What the task asks:
Establish how many lines in the entries hold the string "computer". The number by itself is the whole answer.

[Saved data entries]
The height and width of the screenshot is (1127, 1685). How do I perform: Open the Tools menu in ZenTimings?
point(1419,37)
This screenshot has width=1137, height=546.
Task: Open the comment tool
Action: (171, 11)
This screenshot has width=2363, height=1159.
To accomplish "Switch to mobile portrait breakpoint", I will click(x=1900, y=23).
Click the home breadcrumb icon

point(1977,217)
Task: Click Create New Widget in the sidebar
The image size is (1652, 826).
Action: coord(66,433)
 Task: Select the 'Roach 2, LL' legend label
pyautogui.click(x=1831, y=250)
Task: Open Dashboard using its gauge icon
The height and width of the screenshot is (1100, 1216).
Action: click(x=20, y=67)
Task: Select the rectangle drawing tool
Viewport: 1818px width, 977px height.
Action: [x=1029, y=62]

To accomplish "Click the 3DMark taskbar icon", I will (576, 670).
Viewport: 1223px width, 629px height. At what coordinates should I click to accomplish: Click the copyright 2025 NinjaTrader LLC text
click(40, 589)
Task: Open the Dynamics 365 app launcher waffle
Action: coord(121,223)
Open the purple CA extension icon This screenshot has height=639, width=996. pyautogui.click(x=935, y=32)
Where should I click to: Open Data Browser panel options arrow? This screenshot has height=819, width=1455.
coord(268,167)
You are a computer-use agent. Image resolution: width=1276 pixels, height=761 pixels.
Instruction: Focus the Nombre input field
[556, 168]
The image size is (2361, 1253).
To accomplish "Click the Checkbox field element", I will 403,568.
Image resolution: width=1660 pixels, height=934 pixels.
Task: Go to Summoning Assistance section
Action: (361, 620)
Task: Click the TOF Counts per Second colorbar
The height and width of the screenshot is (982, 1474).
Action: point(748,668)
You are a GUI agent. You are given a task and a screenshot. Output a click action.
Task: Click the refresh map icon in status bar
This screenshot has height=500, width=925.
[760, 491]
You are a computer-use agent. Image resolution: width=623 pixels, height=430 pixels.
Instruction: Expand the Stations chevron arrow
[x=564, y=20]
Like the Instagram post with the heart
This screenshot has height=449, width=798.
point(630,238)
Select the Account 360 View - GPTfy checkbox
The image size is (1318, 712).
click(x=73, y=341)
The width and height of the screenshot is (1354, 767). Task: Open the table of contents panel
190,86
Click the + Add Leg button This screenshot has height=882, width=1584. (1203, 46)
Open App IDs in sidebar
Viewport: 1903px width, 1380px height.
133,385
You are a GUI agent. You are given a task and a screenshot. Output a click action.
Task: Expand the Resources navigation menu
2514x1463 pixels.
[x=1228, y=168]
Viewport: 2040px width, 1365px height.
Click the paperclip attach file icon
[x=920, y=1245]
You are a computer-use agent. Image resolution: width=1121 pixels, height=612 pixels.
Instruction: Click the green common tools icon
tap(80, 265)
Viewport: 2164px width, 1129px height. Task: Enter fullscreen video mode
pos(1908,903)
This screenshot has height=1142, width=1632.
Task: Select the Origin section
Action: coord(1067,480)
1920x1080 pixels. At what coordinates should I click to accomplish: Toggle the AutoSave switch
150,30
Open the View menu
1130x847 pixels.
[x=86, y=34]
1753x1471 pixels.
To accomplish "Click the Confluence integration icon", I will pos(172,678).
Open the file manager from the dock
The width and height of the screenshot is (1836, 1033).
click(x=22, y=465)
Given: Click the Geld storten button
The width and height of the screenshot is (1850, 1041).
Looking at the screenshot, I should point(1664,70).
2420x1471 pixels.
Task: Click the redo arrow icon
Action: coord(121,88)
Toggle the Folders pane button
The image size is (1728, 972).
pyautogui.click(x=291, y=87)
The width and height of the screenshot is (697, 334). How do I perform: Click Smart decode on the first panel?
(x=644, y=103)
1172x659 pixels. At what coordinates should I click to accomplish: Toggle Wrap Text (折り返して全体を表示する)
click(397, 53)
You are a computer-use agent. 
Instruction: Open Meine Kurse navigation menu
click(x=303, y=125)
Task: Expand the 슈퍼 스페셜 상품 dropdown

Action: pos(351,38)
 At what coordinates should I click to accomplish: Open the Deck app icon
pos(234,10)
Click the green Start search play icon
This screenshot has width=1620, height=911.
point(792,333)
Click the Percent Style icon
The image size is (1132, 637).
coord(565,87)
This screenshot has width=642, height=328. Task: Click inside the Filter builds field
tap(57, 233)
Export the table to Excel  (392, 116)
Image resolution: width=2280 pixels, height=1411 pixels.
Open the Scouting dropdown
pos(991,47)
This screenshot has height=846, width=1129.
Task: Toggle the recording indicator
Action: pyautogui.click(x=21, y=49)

Answer space:
4